Would you like to receive the full list of more than 1000+ fully funded Master’s and PhD programs in 60 disciplines? Download the FREE Directory of Fully Funded Graduate Programs and Full Funding Awards !

Here is the list of 53 universities that offer fully-funded MFA programs (Master’s of Fine Arts) in Creative Writing.

University of Alabama (Tuscaloosa, AL): Students admitted to the MFA Program are guaranteed full financial support for up to 4-years. Assistantships include a stipend paid over nine months (currently $14,125), and full payment of up to 15 credit hours of graduate tuition.

University of Arizona (Tucson, AZ): All accepted MFA students receive full funding through a graduate teaching assistantship for 3 years. This package includes tuition remission, health insurance, and a modest stipend (in 2018 it was about $16,100 per academic year).

Arizona State University (Tempe, AZ): 3-year program. All students admitted to the MFA program who submit a complete and approved teaching assistantship application are awarded a TA by the Department of English. Each assistantship carries a three-course per year load and includes a tuition waiver and health insurance in addition to the TA stipend ($18,564 per year). In addition, students have diverse opportunities for additional financial and professional support.

University of Arkansas (Fayetteville, AR): Four-year program. Teaching assistantships currently carry an annual stipend of $13,500 for students with a BA. TAs also receive a waiver of all tuition costs and teach two courses each semester. Nearly all of our accepted students receive TAs. Additionally, the students compete each year for several fellowships.

Boise State University (Boise, Idaho): 3-year fully funded MFA program dedicated to poetry and fiction. All students receive a tuition waiver, health insurance, and a Teaching Assistantship with a stipend of $11,450 per year.

Bowling Green State University (Bowling Green, OH): 2-year program, graduate assistantships (including stipend and scholarship) are available for all eligible face-to-face students. 100% tuition scholarship. Graduate stipend (the 2020-21 stipend is $11,500).

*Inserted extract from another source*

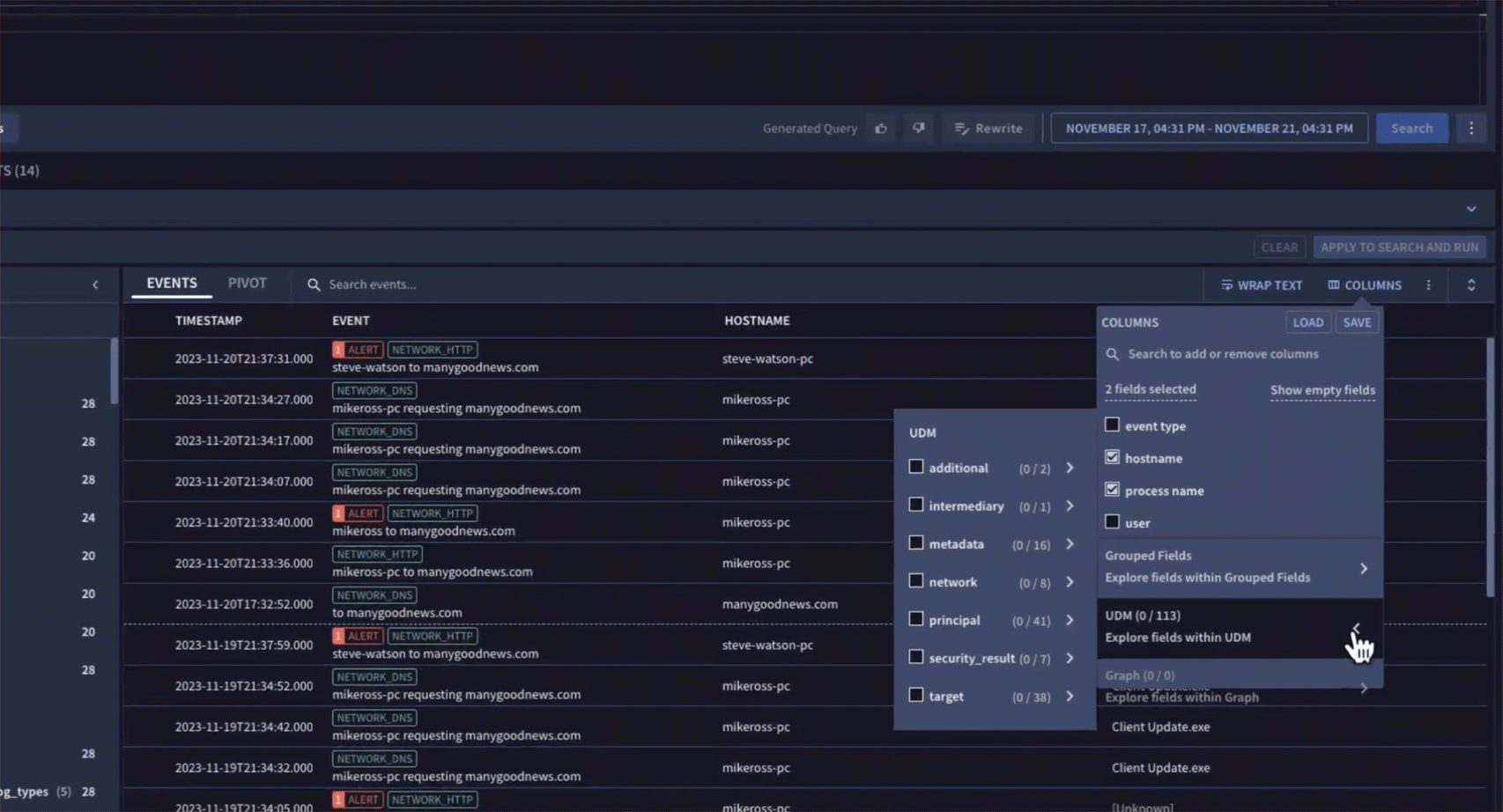Expand the metadata UDM field group

1070,544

Brown University (Providence, RI): All incoming MFA students received full funding. All graduate students receive a fellowship that pays a monthly stipend and provides tuition remission, the health fee, and health insurance. The stipend for the 2020-2021 academic year is $29,926. Also, students in good standing receive a summer stipend of $2,993.

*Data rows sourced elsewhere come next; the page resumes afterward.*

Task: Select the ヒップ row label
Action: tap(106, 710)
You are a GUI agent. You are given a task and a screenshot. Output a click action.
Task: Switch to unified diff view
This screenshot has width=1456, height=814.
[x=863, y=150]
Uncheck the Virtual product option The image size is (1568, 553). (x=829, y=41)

Boston University (Boston, MA): Tuition costs will be covered for every admitted student for the MFA degree in the BU Creative Writing Program. In addition, admitted students will receive university health insurance while they are enrolled, and all admitted students will receive stipend support of roughly $16,000 for the academic year.

Cornell University (Ithaca, NY): All MFA degree candidates are guaranteed 2 years of funding (including a stipend, a full-tuition fellowship, and student health insurance).

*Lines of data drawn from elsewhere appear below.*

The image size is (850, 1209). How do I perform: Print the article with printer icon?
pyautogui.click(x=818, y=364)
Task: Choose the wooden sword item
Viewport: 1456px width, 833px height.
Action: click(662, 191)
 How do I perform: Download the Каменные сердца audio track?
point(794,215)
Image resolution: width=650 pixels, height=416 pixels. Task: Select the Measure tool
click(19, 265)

University of California Irvine (Irvine, CA): 3-year program. The Department is committed to providing 3 full years of financial support to all domestic students in the MFA Programs in Writing. Financial support for MFA students is given in the form of Teaching Assistantships providing full tuition coverage as well as University health insurance. Students will earn an estimated $22,569 for the academic year.

University of California San Diego (La Jolla, CA): MFA in Writing students are eligible for financial support if they study full-time, maintain good academic standing and make timely progress toward the degree. All students are eligible for full funding, including international students provided they meet the English language certification requirement for teaching assistants.

University of California Riverside (Riverside, CA): All incoming students are granted a full fellowship and stipend for their first year. After the first year, students receive full tuition and a salary through teaching assistantships.

Florida Atlantic University (Boca Raton, FL): 3-year program. All of the MFA students qualify for a position as a Graduate Teaching Assistant. The GTA position comes with a tuition waiver and a stipend. The standard stipend is $9,000, but some enhanced stipends are available. The Graduate College offers several fellowships for current graduate students.

Florida State University (Tallahassee, FL): The majority of students receive support in the form of a teaching assistantship and are provided with a stipend, a tuition waiver, and a health-insurance subsidy. MFA students receive a three-year assistantship. For 2022-23, MA/MFA stipends will be $16,400, and typically these amounts go up each year. Also, The FSU Graduate School offers several fellowships and awards.

Georgia College & State University (Milledgeville, GA): The MFA Program offers workshops in fiction, creative nonfiction, and poetry, and students take cross-genre workshops. All students admitted to the MFA program receive a Graduate Assistantship for all 3 years that includes a stipend and tuition remission.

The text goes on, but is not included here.